1954 seçimlerinden sonra yaşanan 6/7 Eylül olayları ve ardından DP’nin baskıcı yasalar çıkarmaya başlaması DP grubu içerisinde eleştirel seslerin yükselmesine neden oluyordu.
Gazeteciler tutuklanmaya başlamıştı. Haklarında dava açılan kişilerin “ispat hakkı”na sahip olmasını isteyen bir grup milletvekili DP grubunda Başbakan Menderes’e karşı çıktılar. Bu grubun içinde Prof. Dr. Fethi Çelikbaş, Doç. Dr. Turan Güneş, Kasım Küfrevi, Dr. İbrahim Öktem ve Ekrem Alican vardı.
HÜRRİYET PARTİSİ VE YENİ TÜRKİYE PARTİSİ
Menderes’in baskıcı yöntemlerine karşı çıkan bu grup giderek büyüdü ve 30 kişi DP’den ayrılarak Hürriyet Partisi’ni kurdular.
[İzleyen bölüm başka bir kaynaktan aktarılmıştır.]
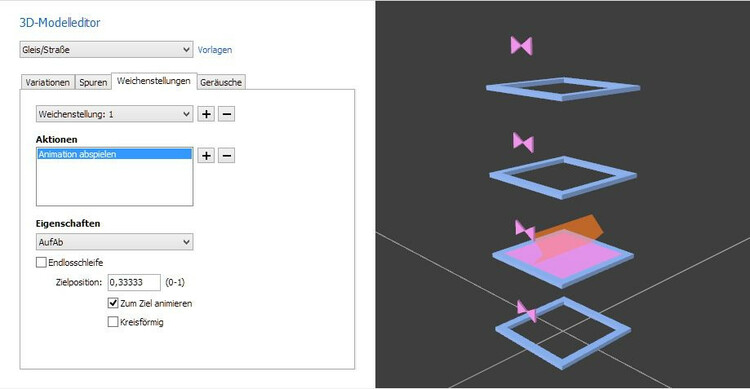Select the topmost pink bowtie marker
Image resolution: width=750 pixels, height=389 pixels.
point(521,46)
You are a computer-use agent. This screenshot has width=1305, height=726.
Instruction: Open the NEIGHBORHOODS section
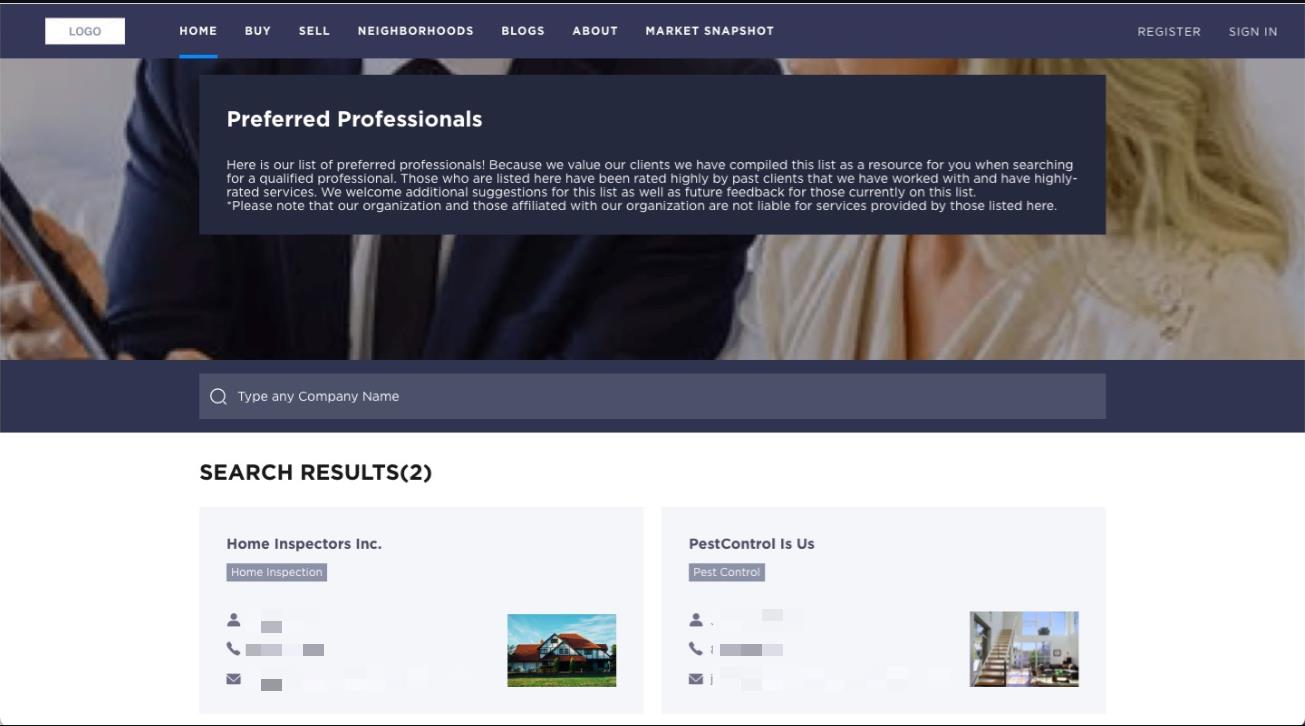point(415,31)
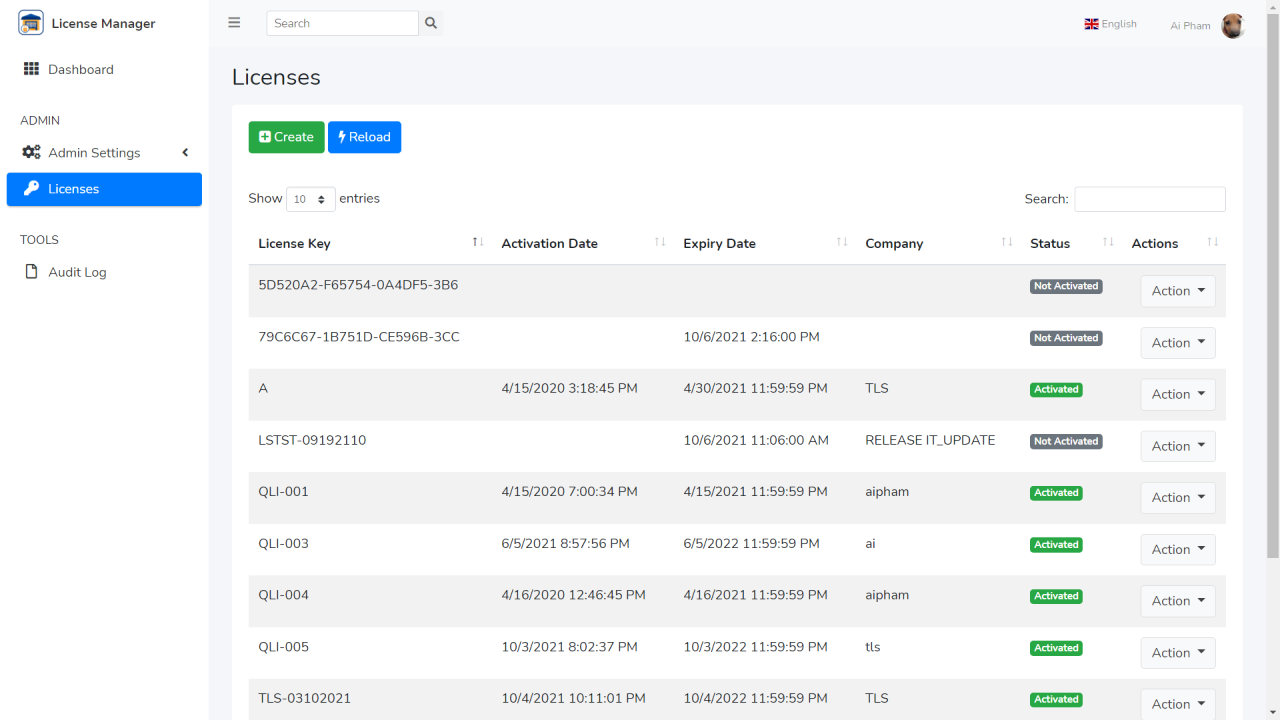The image size is (1280, 720).
Task: Open the Action dropdown for QLI-001
Action: coord(1177,497)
Alican, 27 Mayıs 1960’tan sonra Maliye Bakanlığı’na getirildi. Alican’ı 1961 Anayasası’nı yapan Kurucu Meclis’te tanıdım. O henüz 45 yaşında, ben ise 25 yaşında ve Meclis’in Divan Katibi’ydim.
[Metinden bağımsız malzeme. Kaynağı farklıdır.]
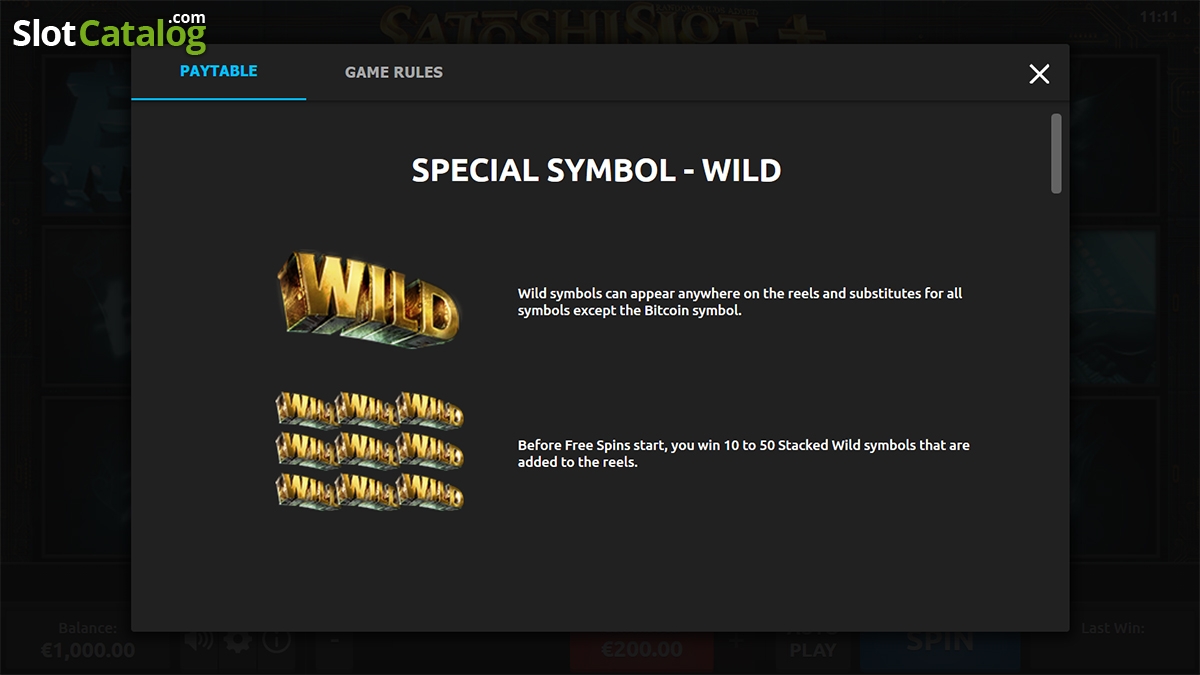Click the scrollbar thumb in the paytable
Image resolution: width=1200 pixels, height=675 pixels.
[x=1056, y=153]
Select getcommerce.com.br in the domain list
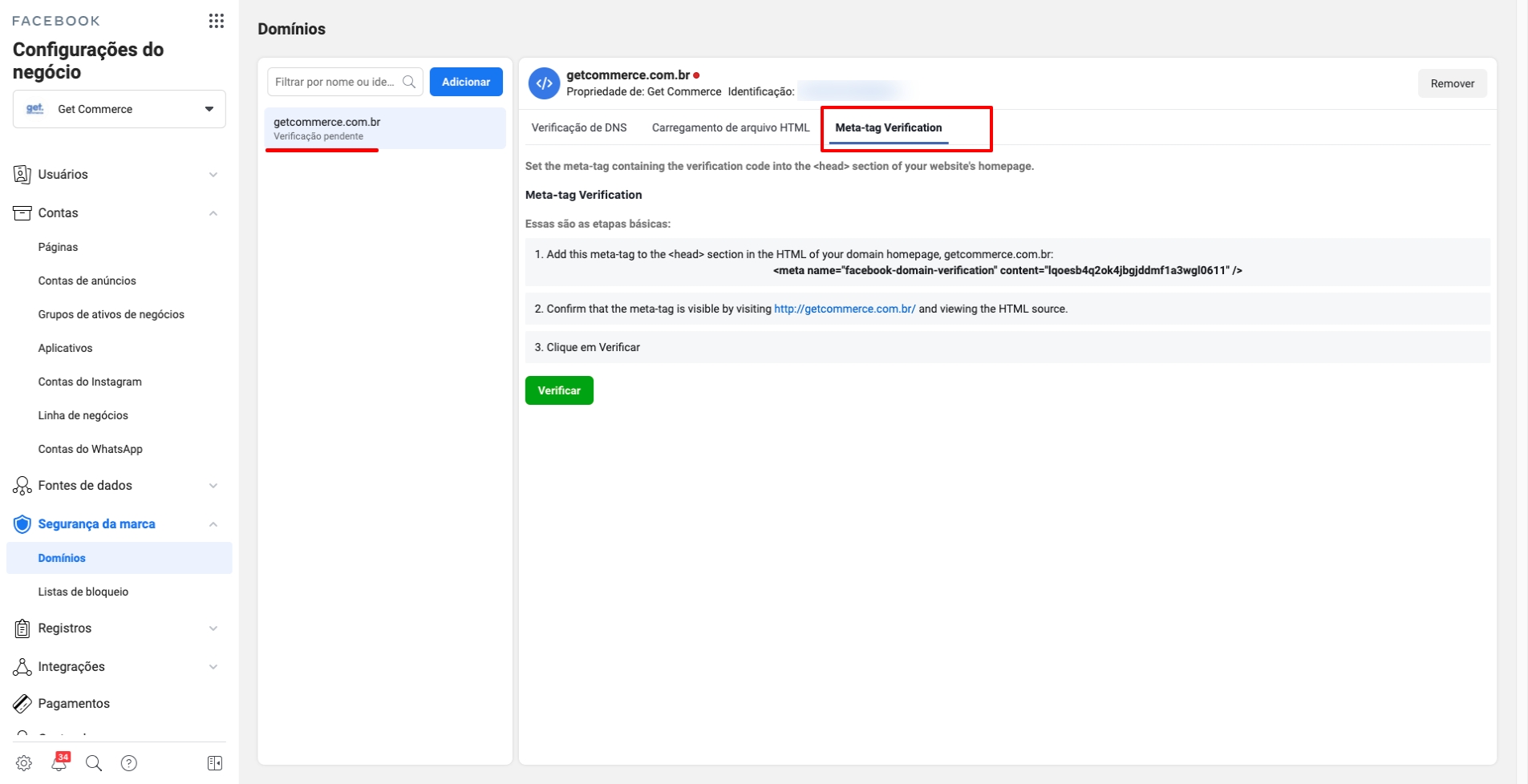Screen dimensions: 1528x784 [x=385, y=128]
Alican ciddi bir politikacı, bilgili bir kişilik olarak herkesin saygınlığını kazanmıştı. Bu sırada kurulan Yeni Türkiye Partisi’nin Genel Başkanlığı’na getirildi.
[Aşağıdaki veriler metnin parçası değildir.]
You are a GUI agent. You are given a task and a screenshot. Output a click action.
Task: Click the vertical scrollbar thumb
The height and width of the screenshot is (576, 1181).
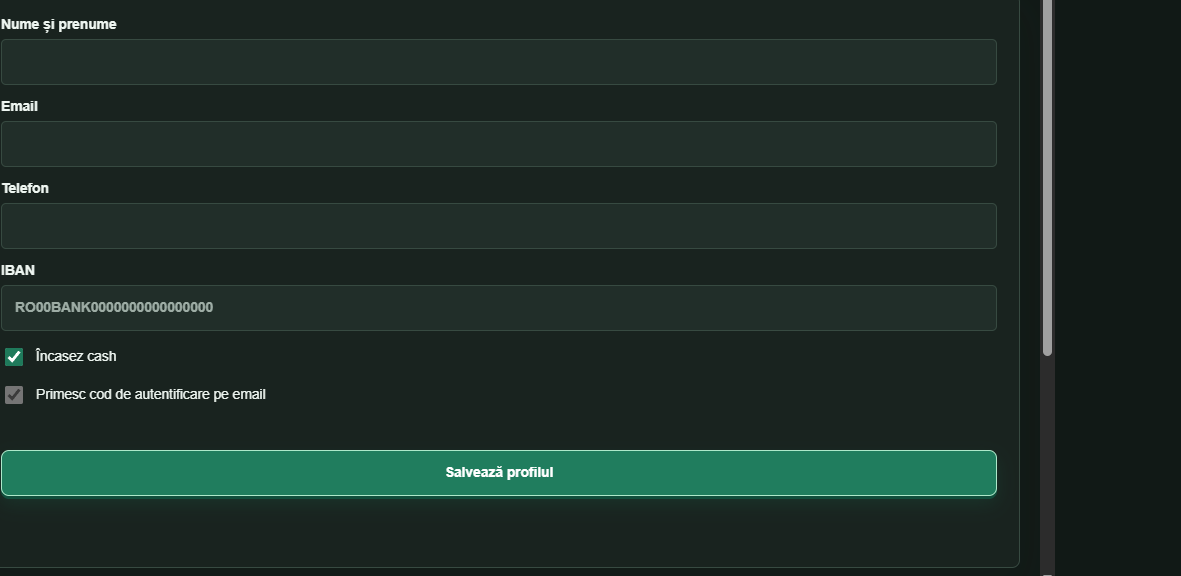pyautogui.click(x=1047, y=177)
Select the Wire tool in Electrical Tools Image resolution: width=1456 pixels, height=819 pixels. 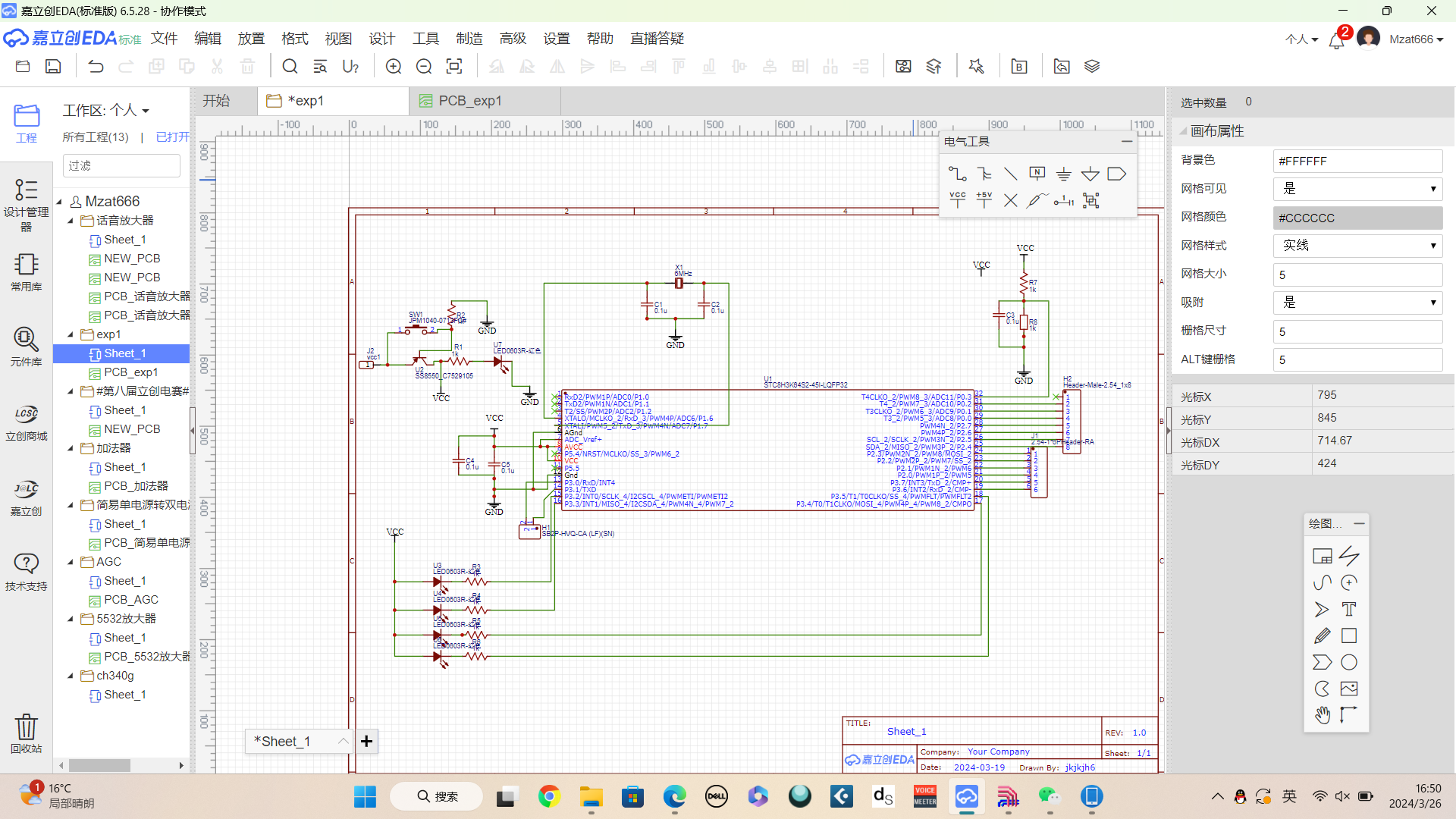click(957, 174)
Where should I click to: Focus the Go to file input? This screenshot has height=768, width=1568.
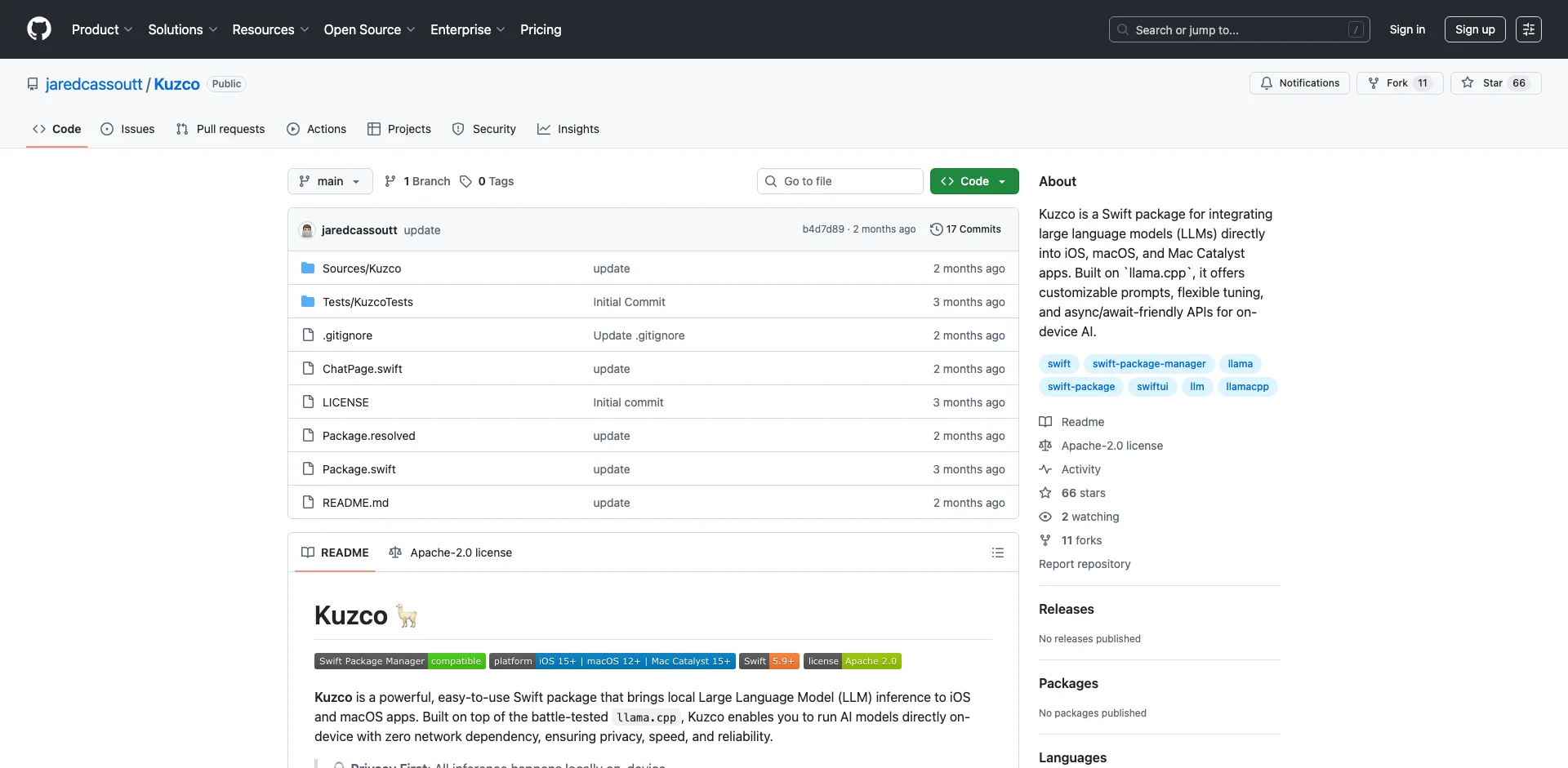tap(840, 181)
1961 Seçimleri’nden sonra, İnönü’nün kurduğu koalisyon hükümetlerinde Başbakan Yardımcılığı görevinde bulundu.
Tarihi nedenlerle Alican’ın 1956-1966 yıllarını kapsayan günlükleri çok önemlidir.
Askeri darbeler ve darbe girişimlerinin yaşandığı çalkantılı bu dönemde siyasi yaşamın içinde bulunan Alican’da ilkelere bağlı, inandığı fikirlerden ödün vermeyen bir politik kişiliğin örnek davranışlarını görmekteyiz.
Alican’ın günlükleri Binnur Mörel Büyükertan tarafından yayına hazırlanmış, 400 sayfalık kitaba ayrıca dizin ve fotoğraflar eklenmiş.
İDAMLARA KARŞI İNÖNÜ’NÜN GAYRETLERİ
Günlükler, o yıllara ait birçok konunun birinci elden izlenmesini sağlıyor. Örneğin, Yassıada’da verilen idam kararları konusuyla ilgili 16 Eylül 1961 tarihli notunda Alican şunları yazmış:
“... Devlet Reisi (Cemal Gürsel) teker teker parti başkanlarını davet edip görüşmeler yapmıştı... Bugün, yeniden hep birlikte davet etti. Osman Bölükbaşı hariç diğerleri bu toplantıya gittik. (İsmet İnönü, Ekrem Alican, Ragıp Gümüşpala, Enver Adakan)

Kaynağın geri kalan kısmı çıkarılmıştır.